For 2-socket Xeon one could use the X5482 as well.  Though Intel classifies that as a Workstation CPU it still is a Socket 771 and can be used on boards that support 5400 chipset.  I am building a custom one using 2x 5482 with 64GB RAM to run SQL Server 2008 on Windows Server 2008 Ent to host/process several terabytes of data on 10GbE iSCSI SAN.

Raman

August 19, 2008 2:56 PM
 

jchang said:

I was seriously peeved when neither Dell nor HP rolled the 2 sockets systems to 5400 chipset. I really wanted the 40 PCI-E lanes. This would support 4 x8 and 2 x4 PCI-E slots. And it supports 128GB max memory. The 1600MHz FSB was a bonus over 1333. I used to a lot of Supermicro motherboards because I really liked to match a specific motherboard and chassis. Take a motherboard with the 5400 chipset and the SC216A chassis for 24 2.5in SAS drives. I am a little puzzled that the X7DWN+ lists 3 x8 and 1 x4 slots. A dual GbE occupies one x4 PCI-E off the 5400MCH, I would attached it off the ESB. This leaves 1 x4 unaccounted for.

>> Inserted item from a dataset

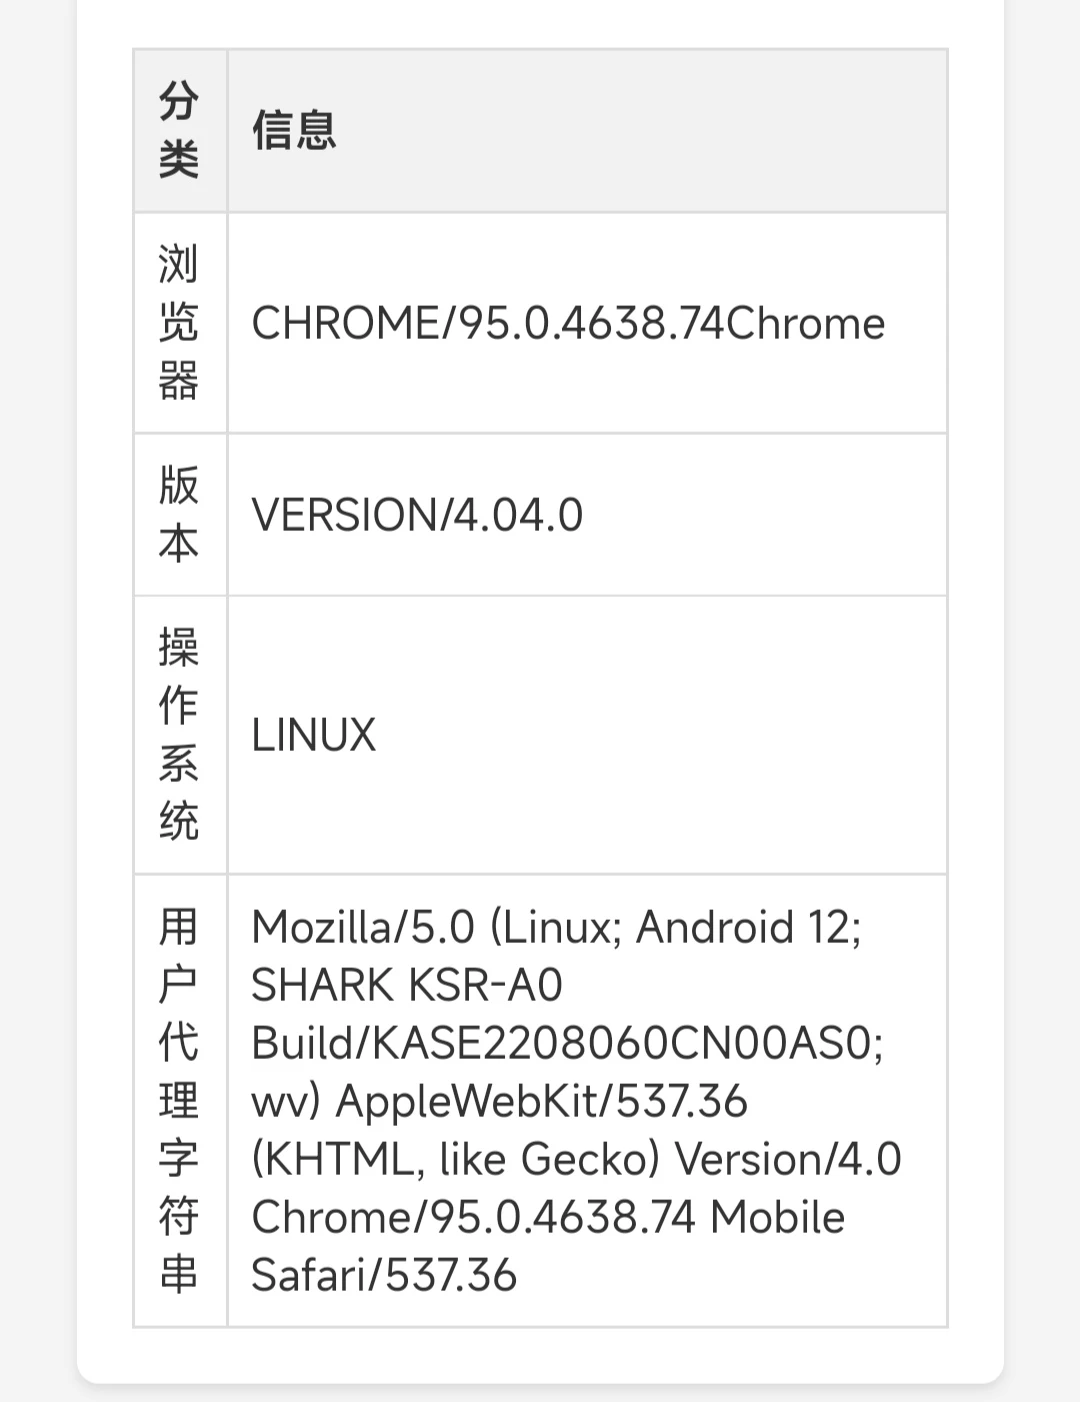Select the 操作系统 row label
The image size is (1080, 1402).
(x=179, y=734)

But I has trouble with using Supermicro chassis as external storage, especially hooking up SAS external storage.

And since Dell offers very low prices on the PE2900, thats what i switched to.

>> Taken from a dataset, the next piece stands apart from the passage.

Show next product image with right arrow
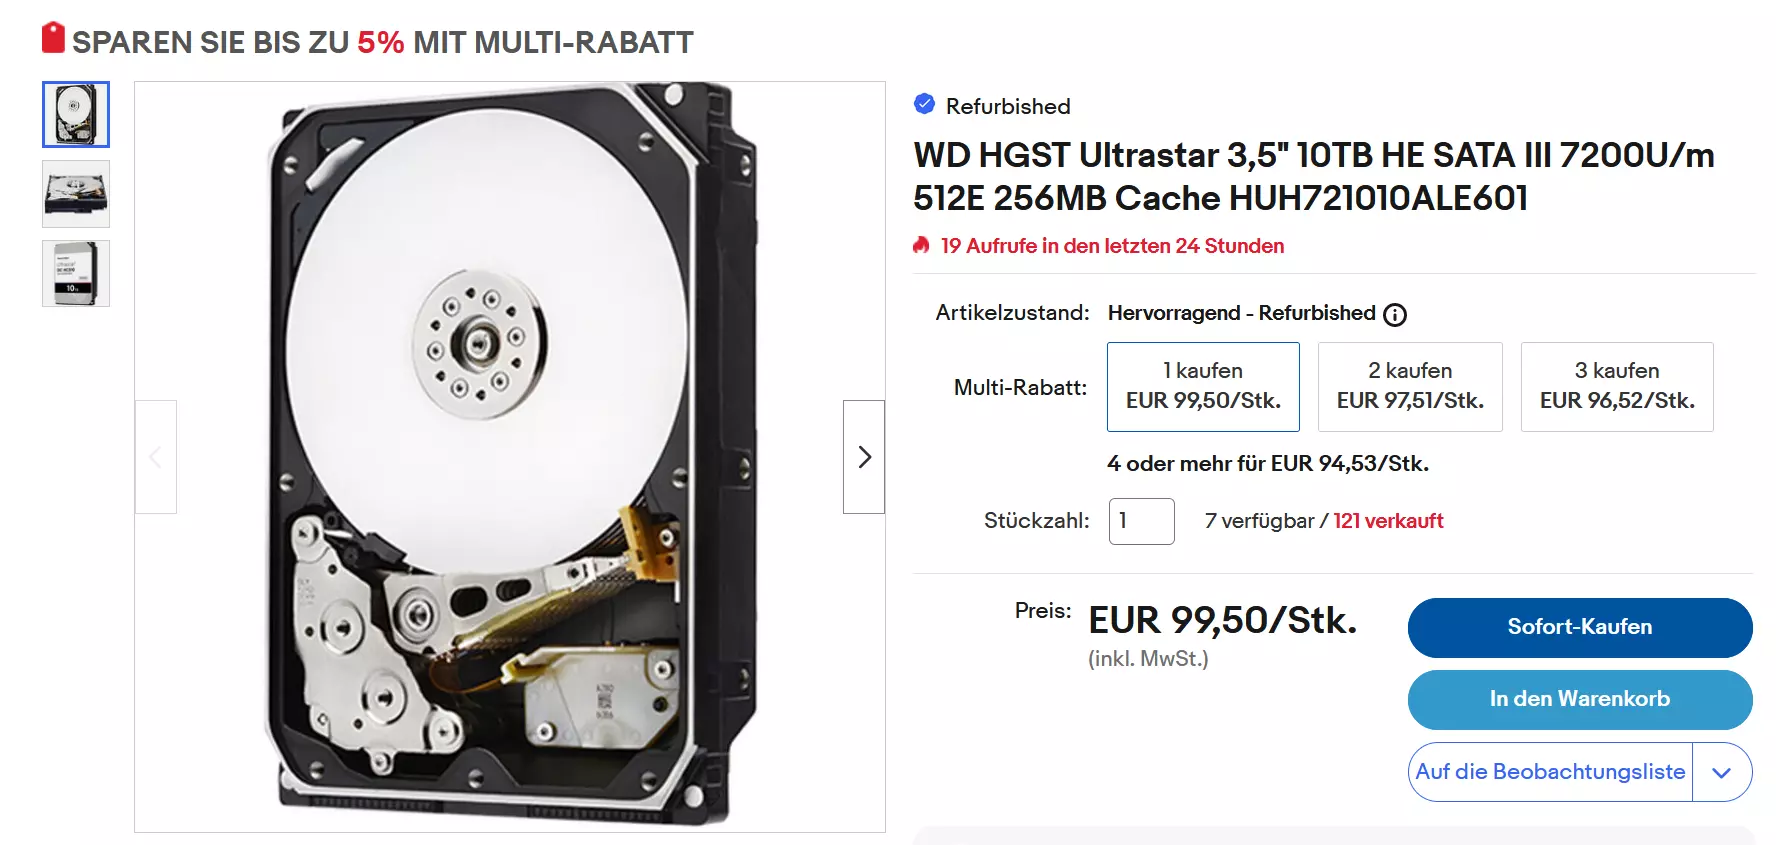Viewport: 1776px width, 845px height. [864, 457]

If you are doing a multi-TB DB, I would strongly suggest ditching the iSCSI SAN. At best, each 10GbE will do 700-800MB/sec and it assumes everything else in the chain is done correctly. 10GbE is also expensive. Do direct attach SAS. Figure 3 x8 PCI-E SAS will do 4GB/sec+, thats alot more than you will get out of iSCSI and a SAN.

August 19, 2008 4:43 PM
 

jchang said:

My next server:

4 x8 and maybe 1 x4 PCI-E slots, all full bandwidth, not shared

4 SAS RAID controllers capable of driving 1.6GB/sec (800MB/sec per x4 SAS port)

16-24 SSD per Intel X25 spec, It does not have to be the X25-E,

I can accept the X25-M specs for sequential which are below.

assuming it still gets close to the E model random IO.

the reason is SQL is not going to generate writes >1 GB/sec that I know of, but I can easily get reads > 6GB/sec.

With 16 drives, spread across 8 x4 SAS ports and 4 x8 PCI-E slots, I can then get 4GB/sec sequential and 560K 4K random(??), and 6GB/sec with 24 drives.

I am hoping some OEM, be it Dell, HP or SuperMicro, would build a system that allows distributing 24 2.5in slots over 8 x4 SAS ports.

Intel X25-E specs:

Sequential Reads  250MB/sec

Sequential Writes 170MB/sec

Random 4KB Reads 35K IOPS

Random 4KB Writes 3.3K IOPS

Intel X25-M specs:

Sequential Reads  250MB/sec

Sequential Writes  70MB/sec

August 20, 2008 5:49 PM
 

Glenn Berry said:

Very detailed, informative post, Joe.  I am almost drooling waiting for Dunnington to drop into a R900 for an OLTP workload. I think it will be similiar to the bump I got from going from Paxville to Tulsa in a Dell 6800.

August 26, 2008 1:46 PM
 

Raman said:

Joe,

I agree SAS RAID cards will get you 4GB/s.  But when dealing with large databases accessing data alone is not the issue.  One has to consider importing/exporting data into databases, store efficiently, perform backups etc.  A DAS system is not suitable since I/O for these tasks will suffer.  A SAN with dedicated ports for data and backups will isolate the data transfer in/out of the databases.  A 10GbE, when properly configured can easily get 900-1000MB (based on benchmark reports) from a single port.  If I used Intel dual-port 10GbE card in a x8 slot I could use each port for data and backup respectively.  Depending on the motherboard (not HP or Dell) one can put 2x dual-port 10GbE (~$800 each) each card can be used with faul-tolerance.  What apps or user requires 4GB/s of data transfer constantly?  

Raman

August 26, 2008 11:37 PM
 

Raman said:

Glenn,

I'd wait until CPUs with Nehalem architecture is out.  Dunnington, thoughm, comes with 6-cores, it still is based on old architecture and with 1066Mhz.  It will be worth waiting for few more months or end of this year to get servers or build one with Nehalam quad-core chips.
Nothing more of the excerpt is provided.